YOUR ASSIGNMENT: Nothing but a full, exact copy of the data is needed.

*** DATA PROVIDED

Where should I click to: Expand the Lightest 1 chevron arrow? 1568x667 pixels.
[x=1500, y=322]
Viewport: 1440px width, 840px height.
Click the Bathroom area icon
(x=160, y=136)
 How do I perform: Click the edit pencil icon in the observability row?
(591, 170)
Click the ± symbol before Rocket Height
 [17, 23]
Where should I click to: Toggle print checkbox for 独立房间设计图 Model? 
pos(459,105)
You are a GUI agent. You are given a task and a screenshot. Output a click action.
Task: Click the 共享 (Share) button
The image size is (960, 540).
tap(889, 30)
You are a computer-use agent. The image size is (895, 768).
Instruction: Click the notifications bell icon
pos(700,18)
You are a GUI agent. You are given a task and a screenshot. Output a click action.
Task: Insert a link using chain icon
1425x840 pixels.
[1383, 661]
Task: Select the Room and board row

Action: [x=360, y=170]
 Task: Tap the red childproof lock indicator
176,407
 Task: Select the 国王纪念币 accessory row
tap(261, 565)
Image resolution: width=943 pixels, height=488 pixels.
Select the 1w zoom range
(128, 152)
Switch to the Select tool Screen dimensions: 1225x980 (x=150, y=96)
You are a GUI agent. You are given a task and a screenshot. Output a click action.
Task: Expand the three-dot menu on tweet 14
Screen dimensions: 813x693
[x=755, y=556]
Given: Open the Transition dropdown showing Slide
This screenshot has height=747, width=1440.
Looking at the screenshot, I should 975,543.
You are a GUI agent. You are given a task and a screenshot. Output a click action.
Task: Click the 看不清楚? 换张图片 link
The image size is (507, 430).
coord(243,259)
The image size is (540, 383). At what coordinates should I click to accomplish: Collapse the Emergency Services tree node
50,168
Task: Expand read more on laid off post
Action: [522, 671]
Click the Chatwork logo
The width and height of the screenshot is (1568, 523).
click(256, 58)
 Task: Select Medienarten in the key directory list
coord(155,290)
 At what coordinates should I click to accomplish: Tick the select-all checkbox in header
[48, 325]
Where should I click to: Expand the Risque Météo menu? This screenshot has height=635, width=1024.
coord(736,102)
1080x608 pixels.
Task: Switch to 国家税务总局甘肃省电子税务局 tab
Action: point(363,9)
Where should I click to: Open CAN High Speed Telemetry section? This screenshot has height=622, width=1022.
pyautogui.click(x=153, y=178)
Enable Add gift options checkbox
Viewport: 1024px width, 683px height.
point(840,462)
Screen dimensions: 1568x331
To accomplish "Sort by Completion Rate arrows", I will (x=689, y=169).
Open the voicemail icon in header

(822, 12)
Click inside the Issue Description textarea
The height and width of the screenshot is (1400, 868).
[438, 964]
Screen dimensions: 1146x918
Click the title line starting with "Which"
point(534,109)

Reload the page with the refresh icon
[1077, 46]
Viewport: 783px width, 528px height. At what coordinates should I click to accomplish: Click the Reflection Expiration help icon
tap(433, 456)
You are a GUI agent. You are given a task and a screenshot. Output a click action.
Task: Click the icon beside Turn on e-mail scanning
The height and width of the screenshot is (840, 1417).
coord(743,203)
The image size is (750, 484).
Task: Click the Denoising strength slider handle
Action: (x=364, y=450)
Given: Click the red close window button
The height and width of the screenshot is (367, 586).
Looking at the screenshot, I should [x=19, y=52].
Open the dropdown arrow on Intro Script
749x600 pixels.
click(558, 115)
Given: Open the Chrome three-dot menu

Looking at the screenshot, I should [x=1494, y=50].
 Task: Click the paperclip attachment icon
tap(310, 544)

******

ANSWER TO THE PROBLEM:
Where should I click to: Expand the Lightest 1 chevron arrow? 1568x667 pixels.
[x=1500, y=322]
Viewport: 1440px width, 840px height.
Click the Bathroom area icon
(x=160, y=136)
 How do I perform: Click the edit pencil icon in the observability row?
(591, 170)
Click the ± symbol before Rocket Height
 [17, 23]
Where should I click to: Toggle print checkbox for 独立房间设计图 Model? 
pos(459,105)
You are a GUI agent. You are given a task and a screenshot. Output a click action.
Task: Click the 共享 (Share) button
The image size is (960, 540).
tap(889, 30)
You are a computer-use agent. The image size is (895, 768).
Instruction: Click the notifications bell icon
pos(700,18)
You are a GUI agent. You are given a task and a screenshot. Output a click action.
Task: Insert a link using chain icon
1425x840 pixels.
[1383, 661]
Task: Select the Room and board row

Action: [x=360, y=170]
 Task: Tap the red childproof lock indicator
176,407
 Task: Select the 国王纪念币 accessory row
tap(261, 565)
Image resolution: width=943 pixels, height=488 pixels.
Select the 1w zoom range
(128, 152)
Switch to the Select tool Screen dimensions: 1225x980 (x=150, y=96)
You are a GUI agent. You are given a task and a screenshot. Output a click action.
Task: Expand the three-dot menu on tweet 14
Screen dimensions: 813x693
[x=755, y=556]
Given: Open the Transition dropdown showing Slide
This screenshot has height=747, width=1440.
Looking at the screenshot, I should 975,543.
You are a GUI agent. You are given a task and a screenshot. Output a click action.
Task: Click the 看不清楚? 换张图片 link
The image size is (507, 430).
coord(243,259)
The image size is (540, 383). At what coordinates should I click to accomplish: Collapse the Emergency Services tree node
50,168
Task: Expand read more on laid off post
Action: [522, 671]
Click the Chatwork logo
The width and height of the screenshot is (1568, 523).
click(256, 58)
 Task: Select Medienarten in the key directory list
coord(155,290)
 At what coordinates should I click to accomplish: Tick the select-all checkbox in header
[48, 325]
Where should I click to: Expand the Risque Météo menu? This screenshot has height=635, width=1024.
coord(736,102)
1080x608 pixels.
Task: Switch to 国家税务总局甘肃省电子税务局 tab
Action: point(363,9)
Where should I click to: Open CAN High Speed Telemetry section? This screenshot has height=622, width=1022.
pyautogui.click(x=153, y=178)
Enable Add gift options checkbox
Viewport: 1024px width, 683px height.
point(840,462)
Screen dimensions: 1568x331
To accomplish "Sort by Completion Rate arrows", I will (x=689, y=169).
Open the voicemail icon in header

(822, 12)
Click inside the Issue Description textarea
The height and width of the screenshot is (1400, 868).
[438, 964]
Screen dimensions: 1146x918
Click the title line starting with "Which"
point(534,109)

Reload the page with the refresh icon
[1077, 46]
Viewport: 783px width, 528px height. At what coordinates should I click to accomplish: Click the Reflection Expiration help icon
tap(433, 456)
You are a GUI agent. You are given a task and a screenshot. Output a click action.
Task: Click the icon beside Turn on e-mail scanning
The height and width of the screenshot is (840, 1417).
coord(743,203)
The image size is (750, 484).
Task: Click the Denoising strength slider handle
Action: (x=364, y=450)
Given: Click the red close window button
The height and width of the screenshot is (367, 586).
Looking at the screenshot, I should [x=19, y=52].
Open the dropdown arrow on Intro Script
749x600 pixels.
click(558, 115)
Given: Open the Chrome three-dot menu

Looking at the screenshot, I should [x=1494, y=50].
 Task: Click the paperclip attachment icon
tap(310, 544)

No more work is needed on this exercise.